Le projet du Faubourg Contrecoeur est né dans la controverse. La Ville de Montréal était propriétaire de ce vaste terrain de 38 hectares, situé en bordure de la carrière Lafarge, rue Sherbrooke, à l'est de l'autoroute 25. Dès 2004, elle a donné un mandat de mise en valeur du terrain à la SHDM et à la Société de développement de Montréal, alors deux sociétés paramunicipales.

La SHDM a octroyé le mandat de réalisation du plan à la firme d'urbanisme Gauthier, Biancamano, Bolduc, une filiale du groupe Dessau. En 2006, elle a lancé un appel d'offres public visant à retenir les services d'une entreprise apte à décontaminer le sol, à construire des infrastructures et des immeubles et à faire la mise en marché des logements.

Deux entreprises se sont qualifiées: Construction Frank Catania et Construction Marton, de l'homme d'affaires Tony Accurso. À la même période, les mêmes promoteurs faisaient partie de consortiums rivaux qui répondaient à un appel d'offres de la Ville de Montréal pour installer des compteurs d'eau. Catania a remporté le contrat du Faubourg Contrecoeur, et le consortium formé par Simard-Beaudry et la firme Dessau a obtenu le contrat des compteurs d'eau.

Le terrain du Faubourg Contrecoeur avait une valeur de 31 millions de dollars au rôle d'évaluation municipal. Un expert privé avait estimé sa valeur marchande à 19 millions. C'est à ce prix que le terrain a été vendu à Catania, par l'entremise de la SHDM. Mais cette dernière a soustrait 11 millions du prix de vente pour la décontamination et 3,6 millions pour d'autres frais, si bien que le prix final est tombé à 4,4 millions, à payer au plus tard le 30 juin 2010.

Une analyse réalisée par La Presse a estimé que les véritables coûts de décontamination ont plutôt été de six à sept millions de dollars. Notre enquête a aussi soulevé des doutes sur les autres frais. Ce sont des chiffres sur lesquels devaient se pencher les vérificateurs de Deloitte&Touche.

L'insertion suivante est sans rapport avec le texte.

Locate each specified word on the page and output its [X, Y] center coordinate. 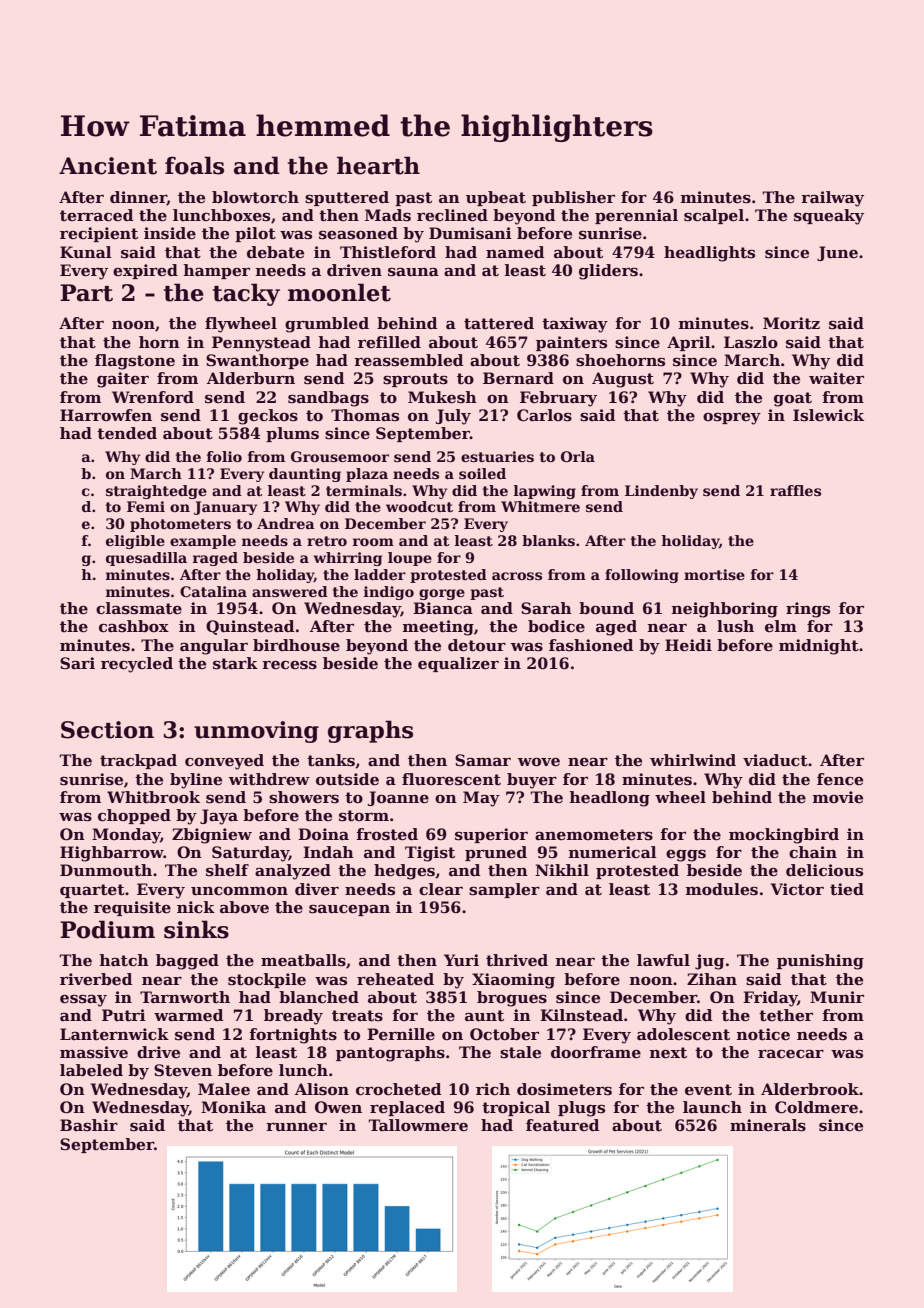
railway [832, 199]
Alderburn [251, 378]
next [668, 1053]
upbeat [496, 198]
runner [296, 1127]
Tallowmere [418, 1125]
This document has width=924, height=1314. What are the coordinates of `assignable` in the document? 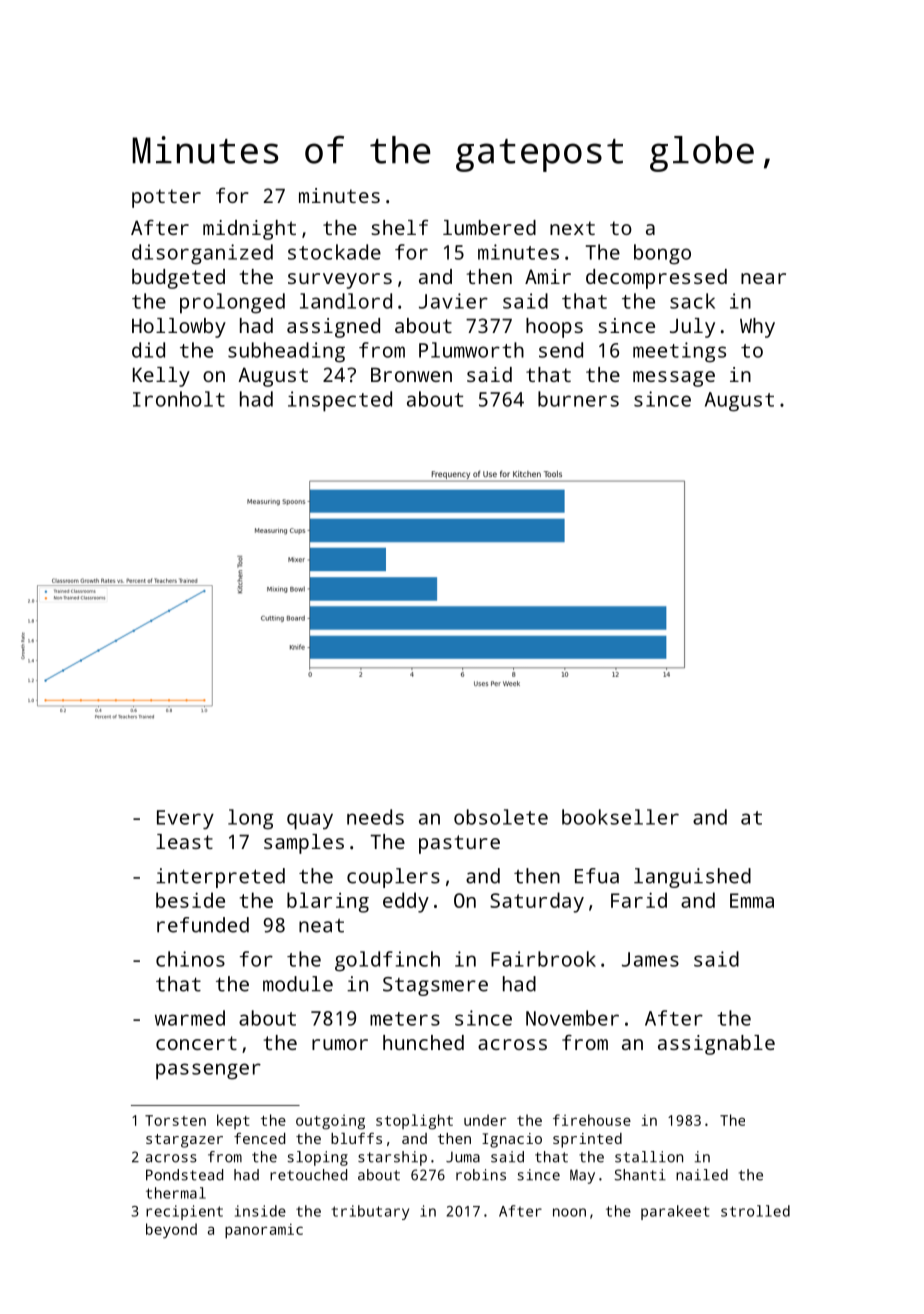 It's located at (716, 1045).
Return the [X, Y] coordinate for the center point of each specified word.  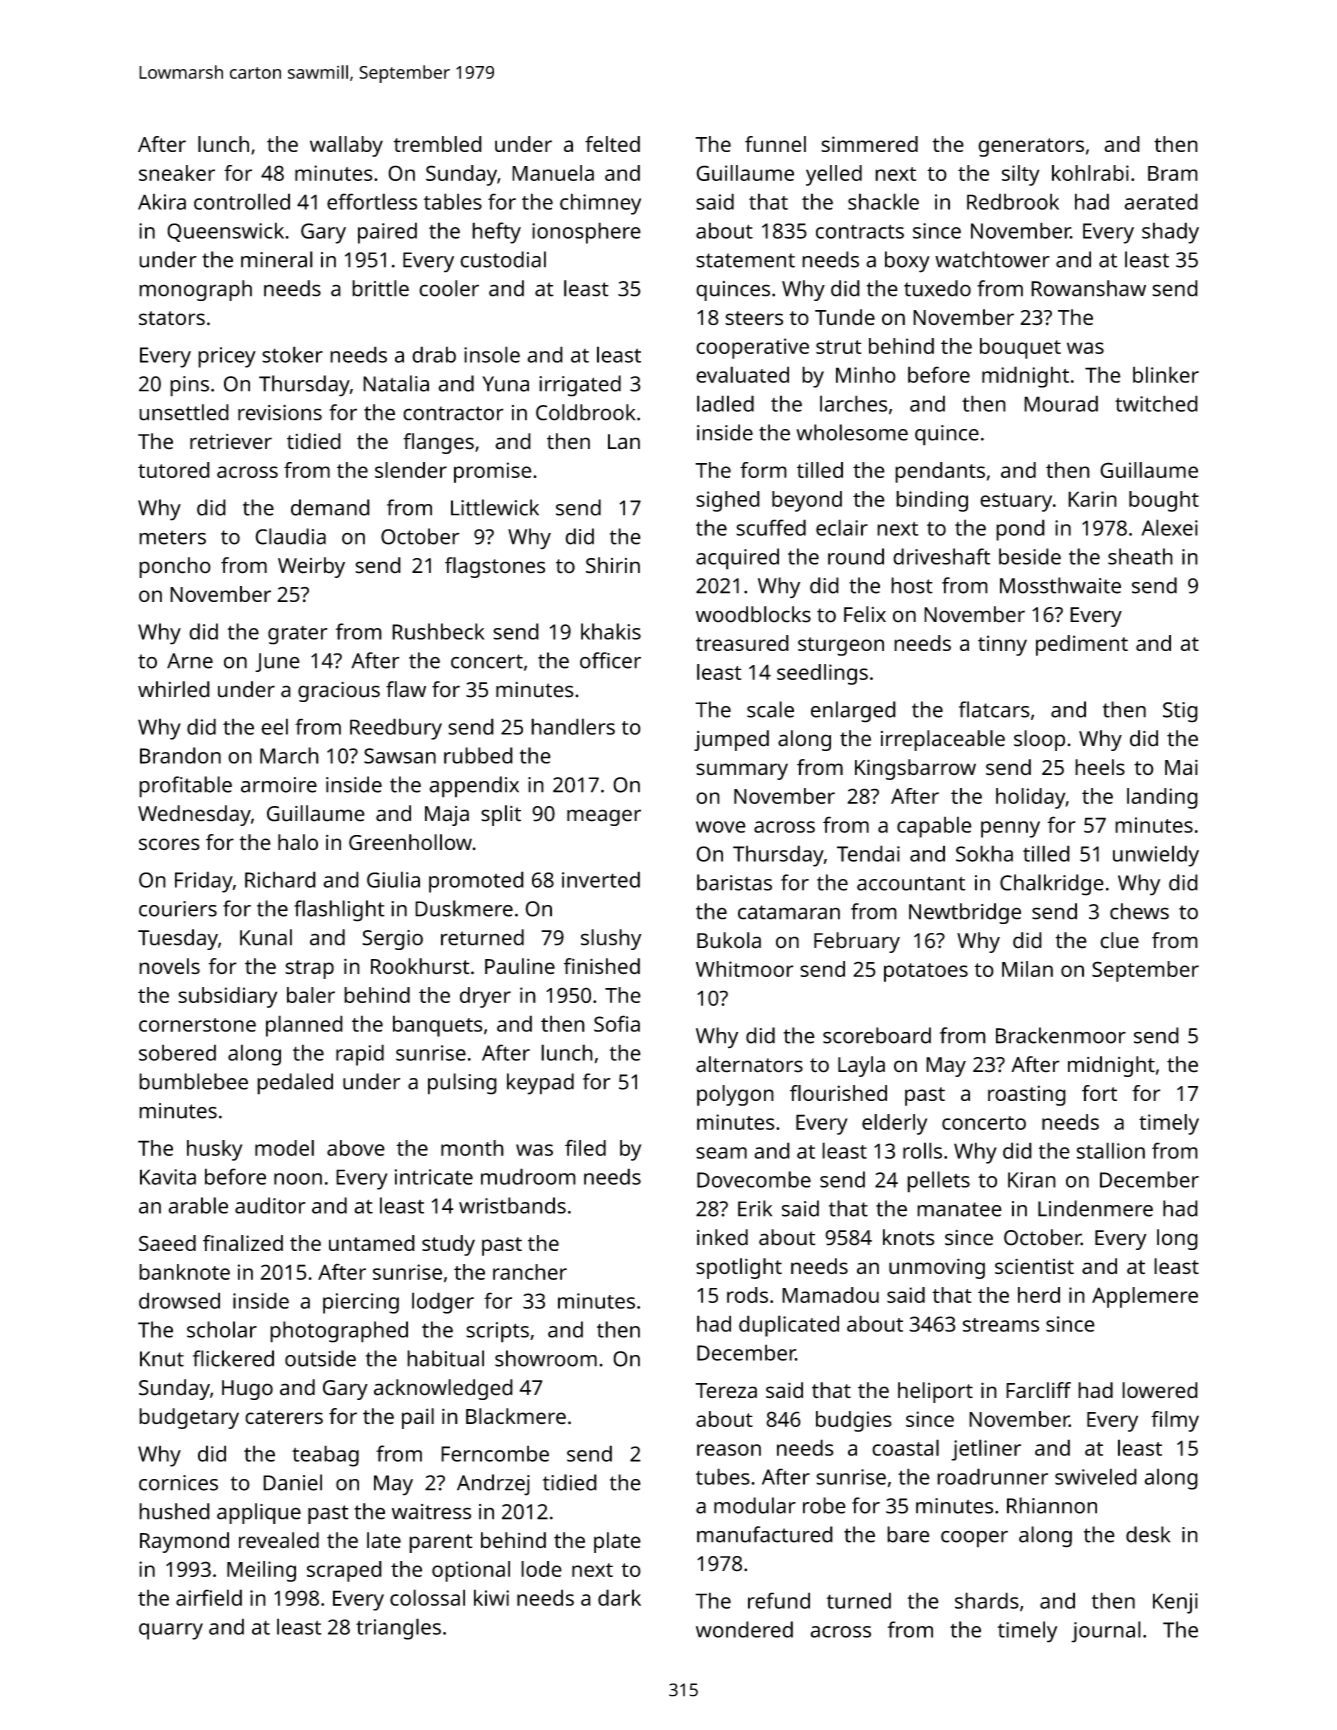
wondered [744, 1629]
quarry [171, 1631]
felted [612, 144]
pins [189, 386]
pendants [940, 472]
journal [1106, 1632]
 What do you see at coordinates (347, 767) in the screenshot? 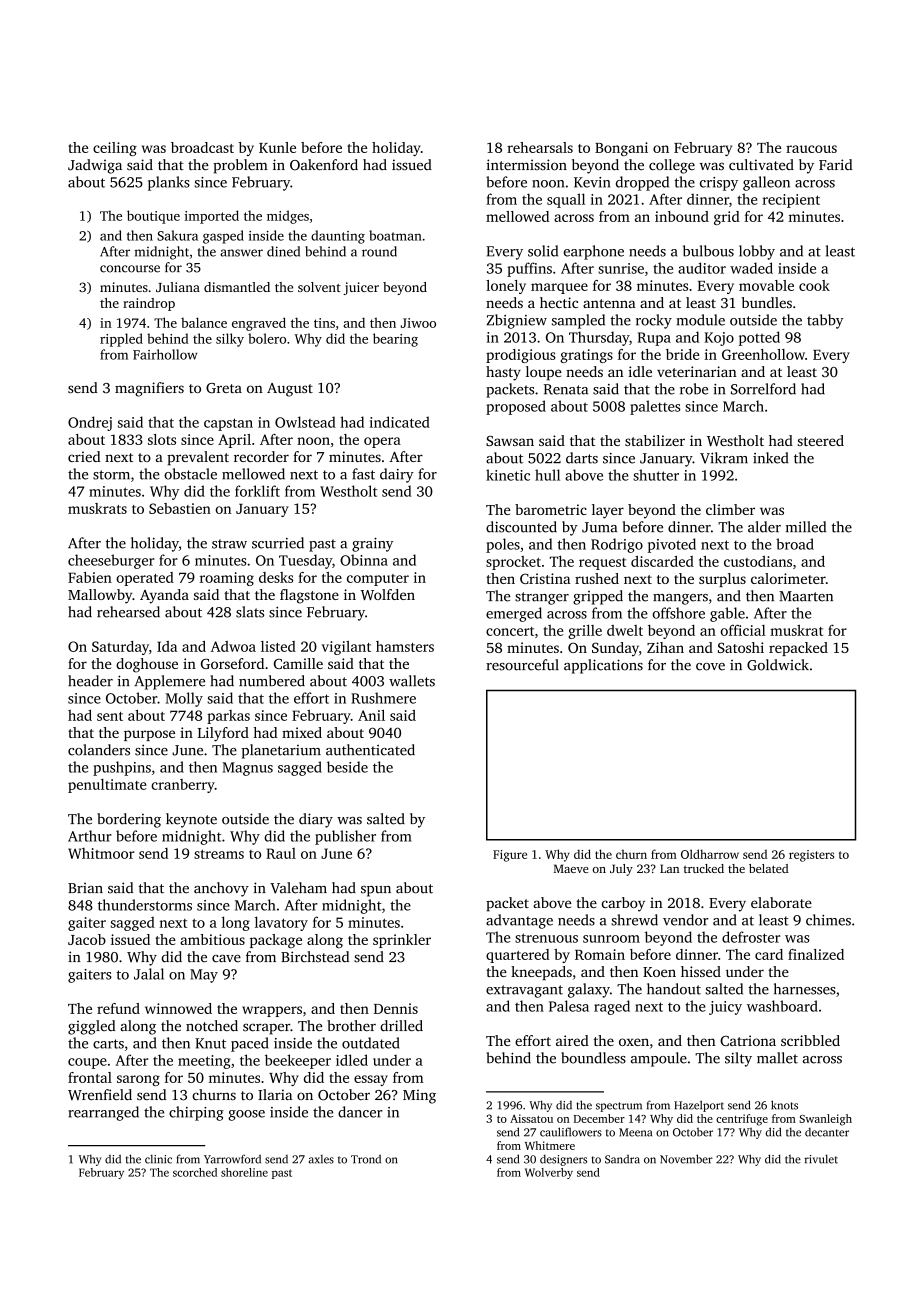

La SHDM, alors dirigée par Martial Fillion, qui a été suspendu de ses fonctions l'automne dernier, a aussi consenti ce qui suit:

- Une aide financière de 15,8 millions pour construire les infrastructures (égouts, rues, etc.);

- Un prêt de 14,6 millions pour la décontamination;

- Une garantie de rachat des condos invendus jusqu'à hauteur de 41 millions de dollars, tel que prévu dans le programme Accès-Condos.

Dans sa poursuite contre La Presse, Frank Catania affirme que ces clauses ne constituent en rien des avantages. Ainsi, le programme Accès-Condos créé par la SHDM prévoit que cette société rachète les condos construits par tous ses partenaires promoteurs s'ils ne sont pas vendus au bout d'un an et demi.

Cette disposition est toutefois dénoncée par l'Association provinciale des constructeurs d'habitations du Québec (APCHQ), qui y voit une concurrence déloyale pour la grande majorité des entrepreneurs de Montréal, qui ne sont pas des partenaires de la SHDM, et qui n'ont donc pas la garantie de se faire racheter leurs condos invendus par des fonds publics.